Selected text
-- START --

Mailing List Archive

[PATCH] mod_ldap: fix apr_ldap_rebind_remove() use
In uldap_connection_unbind, apr_ldap_rebind_remove() is always passed
NULL since ldc->ldap is either NULL on entry or is set to NULL. This
looks safe, but seems like an expensive noop since
apr_ldap_rebind_remove() acquires a mutex and iterates a linked list
trying to find a rebind reference matching NULL (I assume always
failing).

http://svn.apache.org/viewvc/httpd/httpd/trunk/modules/ldap/util_ldap.c?revision=1876599&view=markup#l222

Can this be removed or should it be moved up so it's not a noop? I've
not tried to reproduce problems in an LDAP config with referrals.

(Credit to Abhishek and Angel who saw apr_ldap_rebind_remove() spinning
and debugged this)

Index: modules/ldap/util_ldap.c
===================================================================
--- modules/ldap/util_ldap.c (revision 1877157)
+++ modules/ldap/util_ldap.c (working copy)

-- END --

Stored rows

-- START --

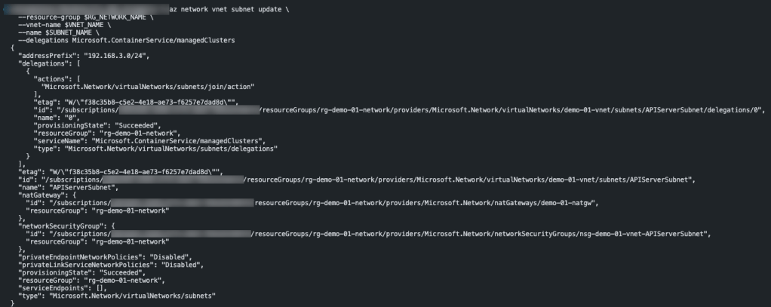Click the "name": "APIServerSubnet" line

[69, 187]
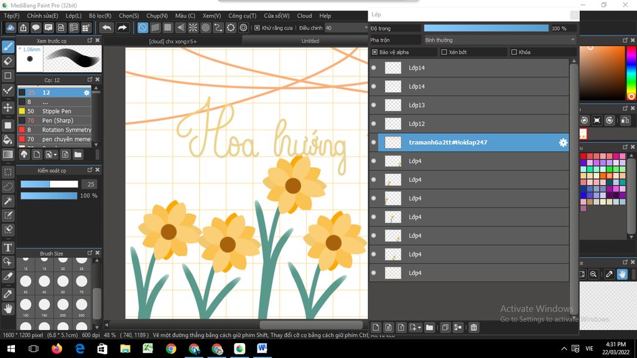This screenshot has height=358, width=637.
Task: Click the Undo arrow in the toolbar
Action: click(x=106, y=28)
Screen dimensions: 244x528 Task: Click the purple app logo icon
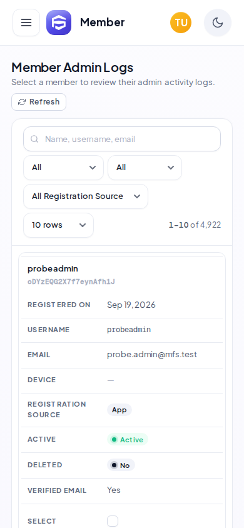tap(59, 23)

-- END --

Task instructions
(1) Using the mod_ldap patch post, answer each of these:
(a) What value is always passed to apr_ldap_rebind_remove() in uldap_connection_unbind?
(b) What two operations does apr_ldap_rebind_remove() perform that make the call expensive?
(c) Which file does the diff modify, and which revision is it taken against?
(2) Write a continuation of the mod_ldap patch post that follows on from its final line.

Answer list
(1)
(a) NULL.
(b) It acquires a mutex and iterates a linked list.
(c) modules/ldap/util_ldap.c, revision 1877157.

(2)
@@ -225,6 +225,12 @@

if (ldc) {
if (ldc->ldap) {
+ /* forget the rebind info for this conn */
+ if (ldc->ChaseReferrals == AP_LDAP_CHASEREFERRALS_ON) {
+ apr_ldap_rebind_remove(ldc->ldap);
+ apr_pool_clear(ldc->rebind_pool);
+ }
+
if (ldc->r) {
ap_log_rerror(APLOG_MARK, APLOG_TRACE5, 0, ldc->r, "LDC %pp unbind", ldc);
}
@@ -233,11 +239,6 @@
}
ldc->bound = 0;

- /* forget the rebind info for this conn */
- if (ldc->ChaseReferrals == AP_LDAP_CHASEREFERRALS_ON) {
- apr_ldap_rebind_remove(ldc->ldap);
- apr_pool_clear(ldc->rebind_pool);
- }
}

return APR_SUCCESS;
Re: [PATCH] mod_ldap: fix apr_ldap_rebind_remove() use [ In reply to ]
On Wed, Apr 29, 2020 at 9:29 AM Joe Orton <jorton@redhat.com> wrote:
>
> In uldap_connection_unbind, apr_ldap_rebind_remove() is always passed
> NULL since ldc->ldap is either NULL on entry or is set to NULL. This
> looks safe, but seems like an expensive noop since
> apr_ldap_rebind_remove() acquires a mutex and iterates a linked list
> trying to find a rebind reference matching NULL (I assume always
> failing).
>
> http://svn.apache.org/viewvc/httpd/httpd/trunk/modules/ldap/util_ldap.c?revision=1876599&view=markup#l222
>
> Can this be removed or should it be moved up so it's not a noop? I've
> not tried to reproduce problems in an LDAP config with referrals.
>
> (Credit to Abhishek and Angel who saw apr_ldap_rebind_remove() spinning
> and debugged this)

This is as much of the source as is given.